#Septemblog Day 23: Nostalgia Goggles.

Folks of a certain age (specifically, around mine) sometimes talk about how kids programming and cartoons currently on offer have gotten…weird. (That’s not even to address the disconcerting level of social programming and progressive messaging that is rife in current pop culture and has definitely worked its way into content for even the youngest of viewers–I’m looking at you, Blues Clues.)

I’ve just noticed in the last 5-10 years that cartoons are more frenetic, nonsensical, and terribly written than I remember them being in as a child. Compared to what’s popular now, something like the original Ducktales or Animaniacs is positively Shakespearean.

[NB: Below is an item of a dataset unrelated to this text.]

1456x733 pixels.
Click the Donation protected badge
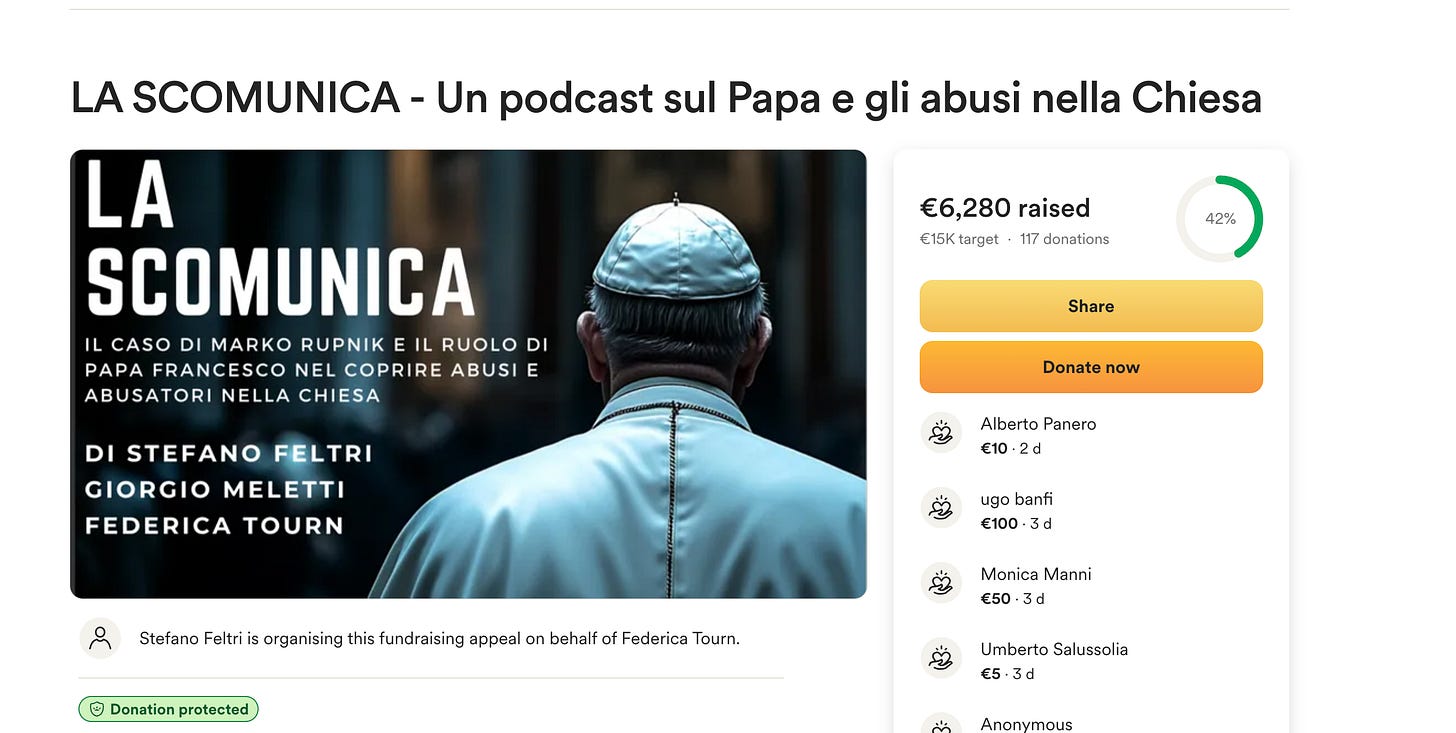[169, 709]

If you’re like me and you have shaken your head and muttered a “kids these days” sometime at the state of current animated television, I’d like to take you back to another era, where the animation was stilted and weird, the music was synthesizer-driven, and the storylines were completely bonkers: the mid-to-late 80’s, when one of the most pervasive animation production companies on television was a fever-dream known as DIC/Saban.

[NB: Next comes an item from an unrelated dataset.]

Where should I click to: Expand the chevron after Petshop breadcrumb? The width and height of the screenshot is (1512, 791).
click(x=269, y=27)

In case you need some reminding, here’s a compilation. It’s an amazing 7 hours long, but you can grab the progress bar and just scroll through randomly to bask in the weirdness of kids TV from 35 years ago:

(I don’t remember all of these, but I may have hummed along with half-forgotten theme music more than once.)

Let’s just say, my Gen X and Xennial brethren, we have no right to make judgments on what the kids are watching these days, at least in terms of story or visual style.